Echo the records starting from the beginning and going on through the line that contains "point(521,313)", both ends included, with the pictures left out.

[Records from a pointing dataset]
━━━━━━━━━━

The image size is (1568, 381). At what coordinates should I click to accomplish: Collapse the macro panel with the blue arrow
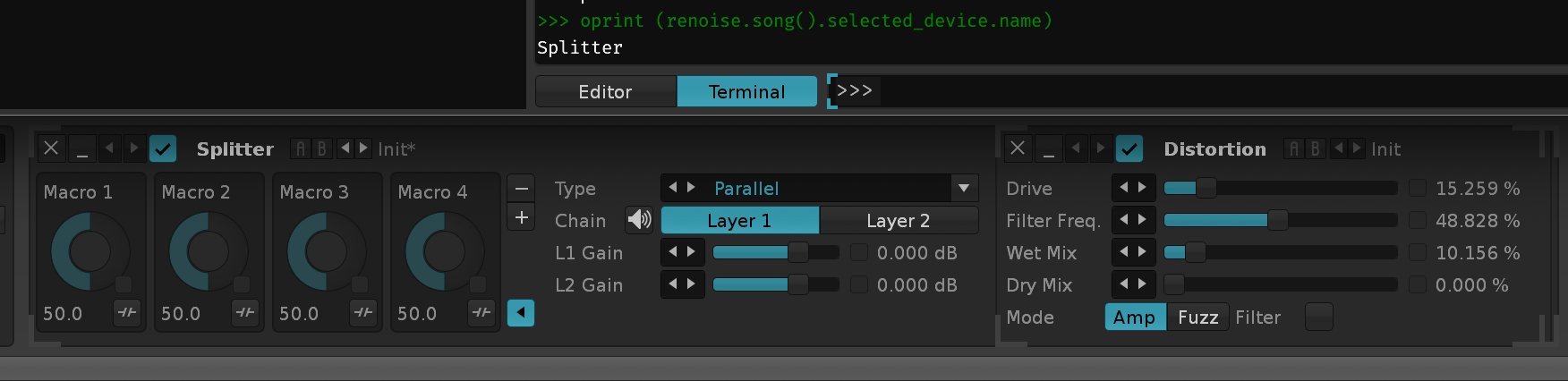point(521,313)
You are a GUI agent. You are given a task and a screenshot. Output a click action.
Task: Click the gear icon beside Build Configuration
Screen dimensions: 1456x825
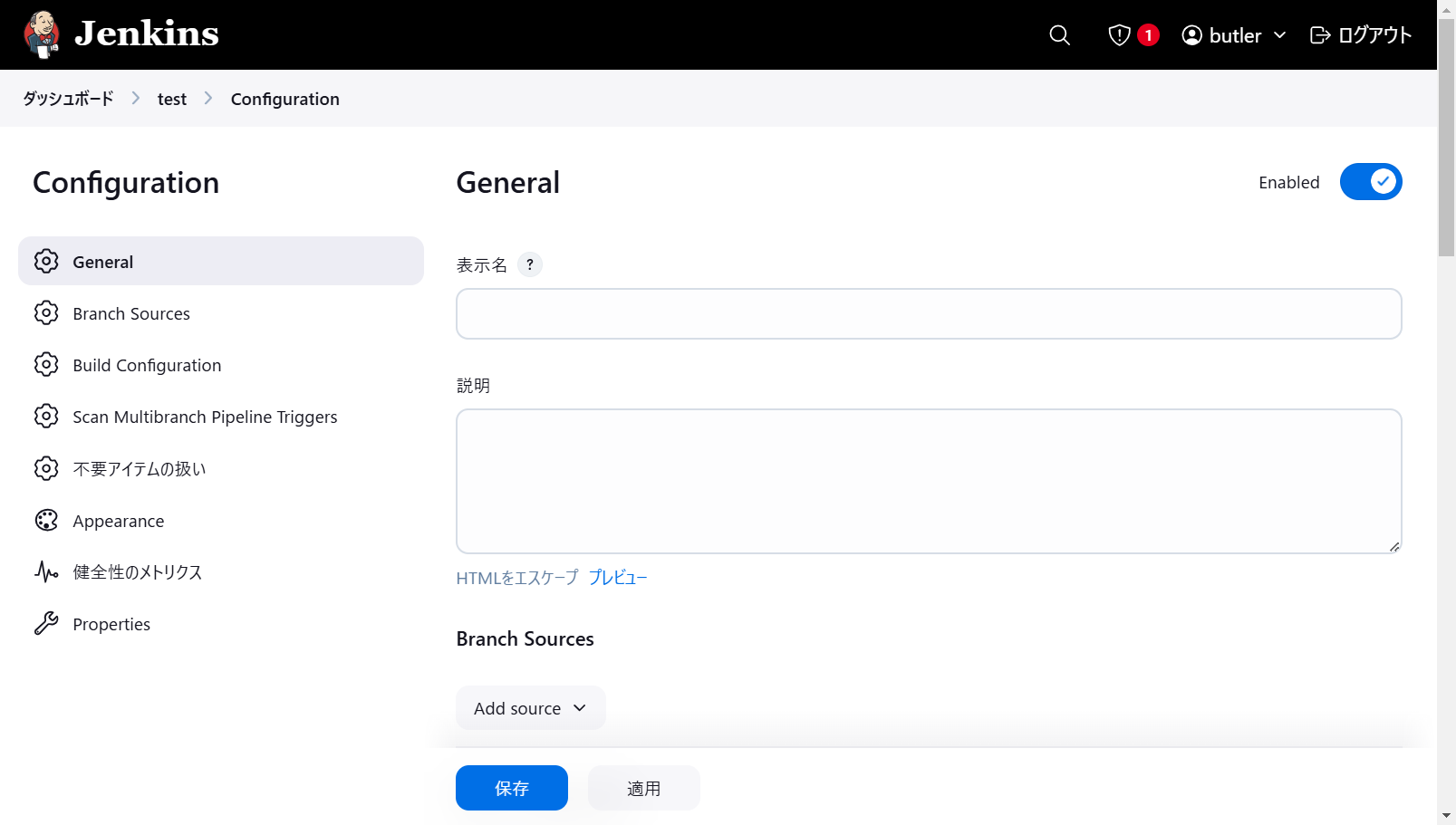pos(46,364)
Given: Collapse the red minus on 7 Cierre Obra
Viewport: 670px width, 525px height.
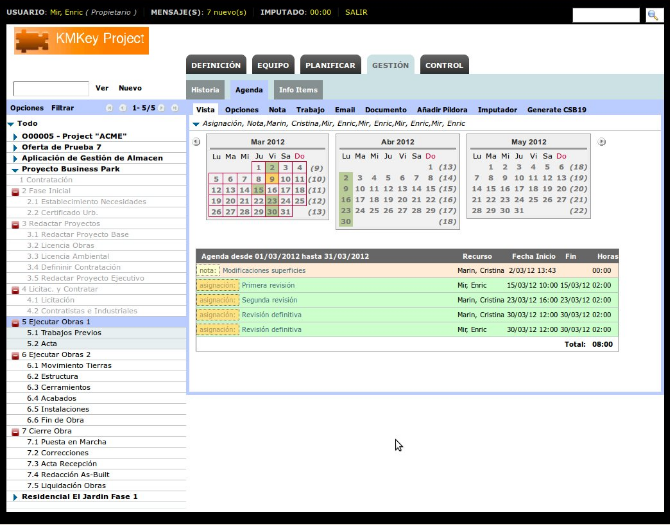Looking at the screenshot, I should click(15, 432).
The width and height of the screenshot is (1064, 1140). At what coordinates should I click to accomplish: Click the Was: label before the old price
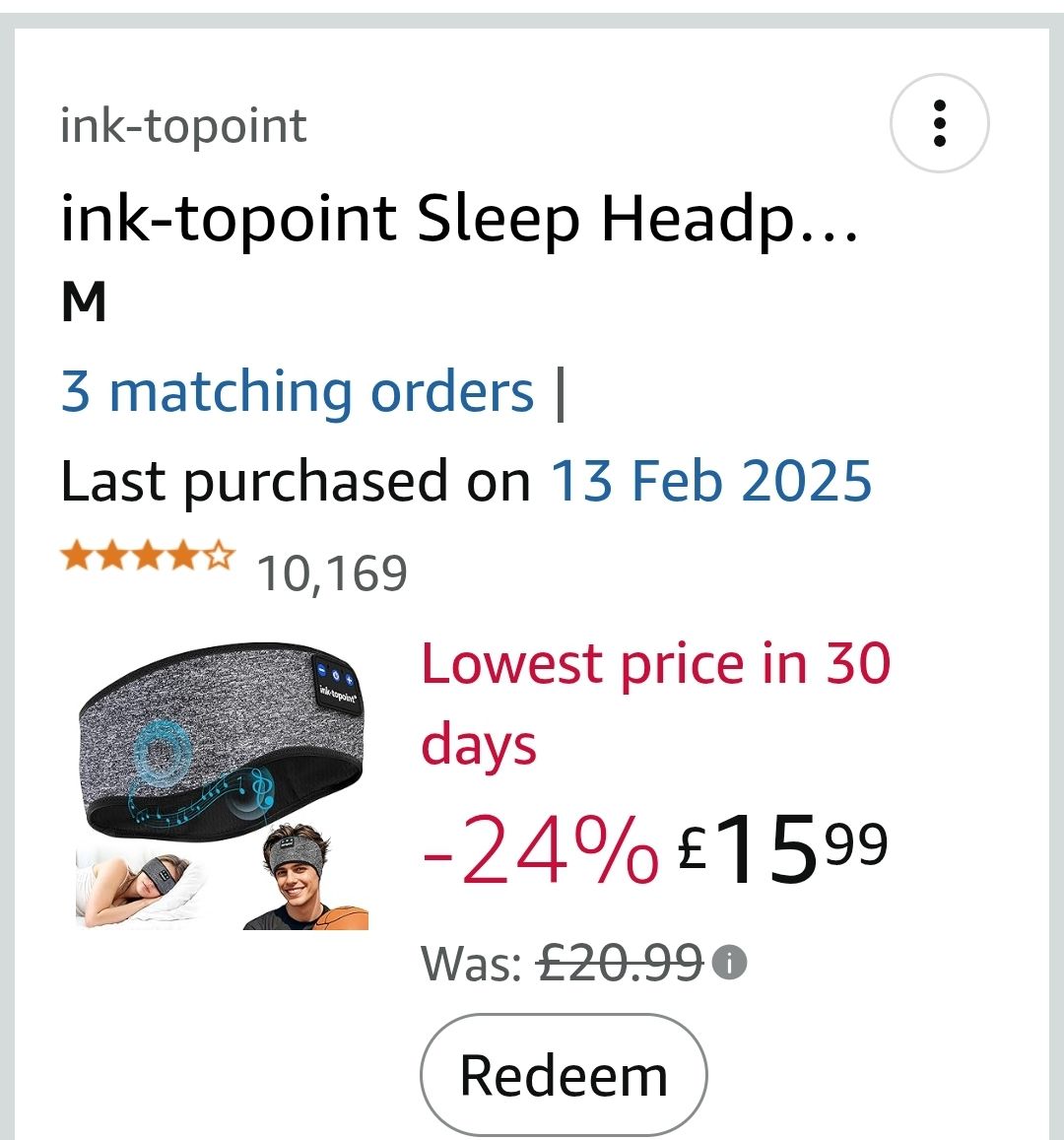471,963
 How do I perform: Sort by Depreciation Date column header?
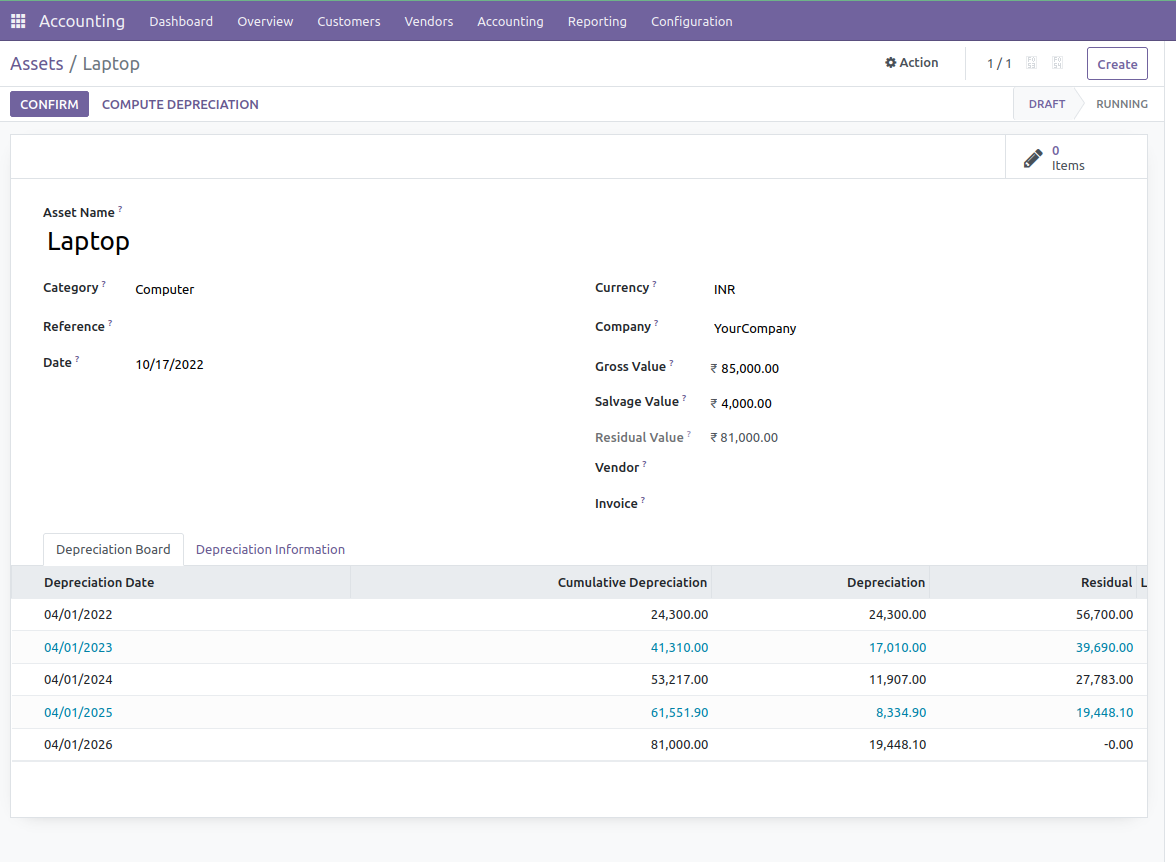pos(99,583)
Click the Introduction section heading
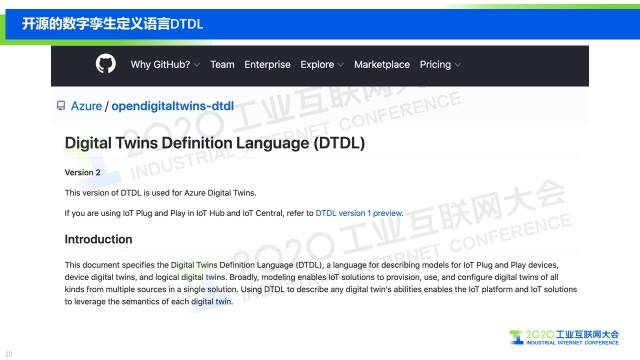This screenshot has height=360, width=640. click(98, 239)

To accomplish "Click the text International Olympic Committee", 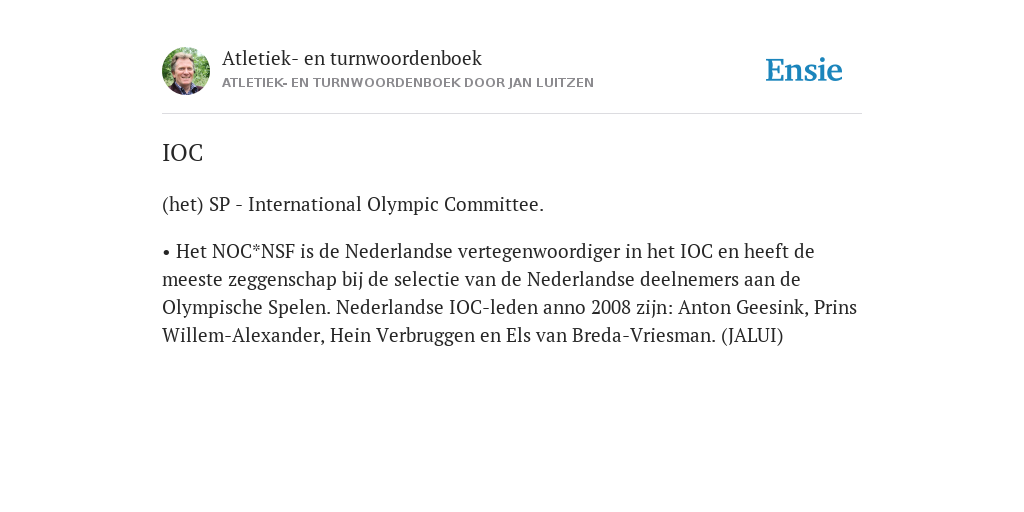I will (x=396, y=205).
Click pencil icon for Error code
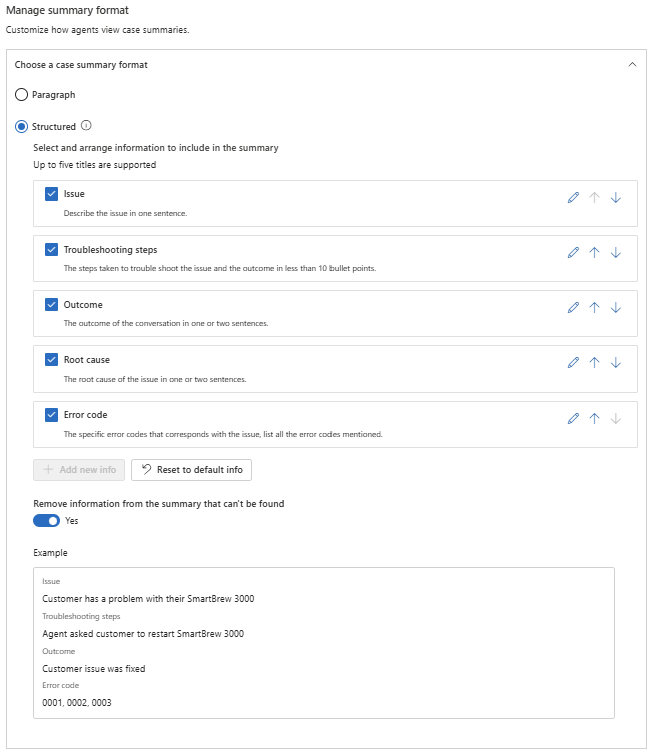Viewport: 660px width, 756px height. click(x=573, y=418)
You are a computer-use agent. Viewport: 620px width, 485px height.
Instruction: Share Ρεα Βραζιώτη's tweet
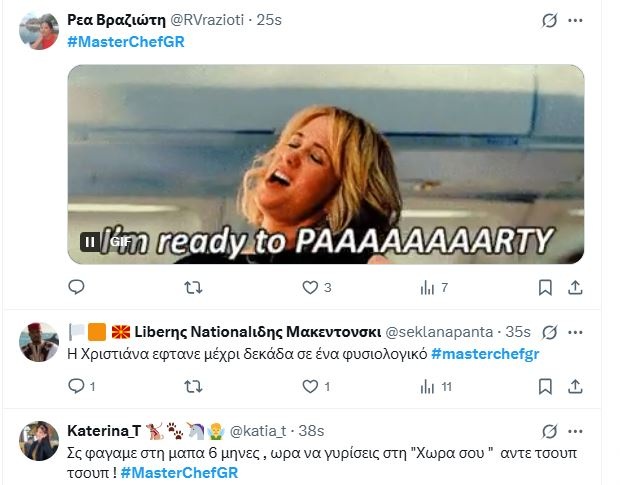click(x=575, y=287)
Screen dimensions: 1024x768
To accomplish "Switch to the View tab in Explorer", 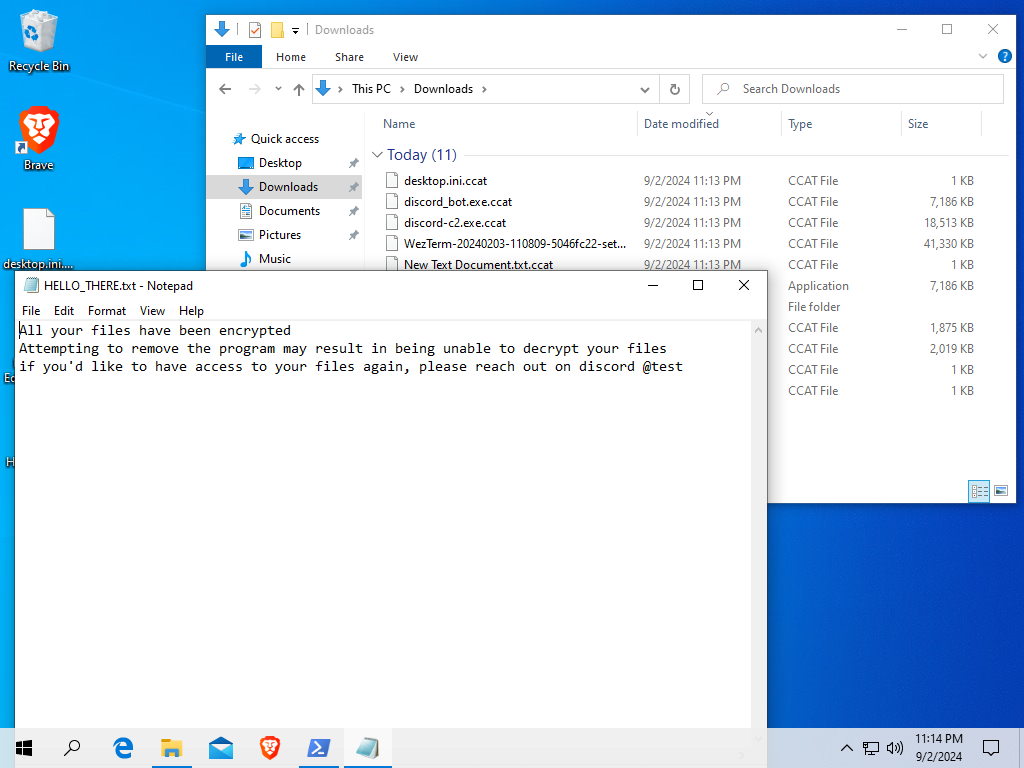I will click(405, 57).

━━━━━━━━━━

> _Full answer_
The image size is (1568, 381). At what coordinates should I click to accomplish: Collapse the macro panel with the blue arrow
point(521,313)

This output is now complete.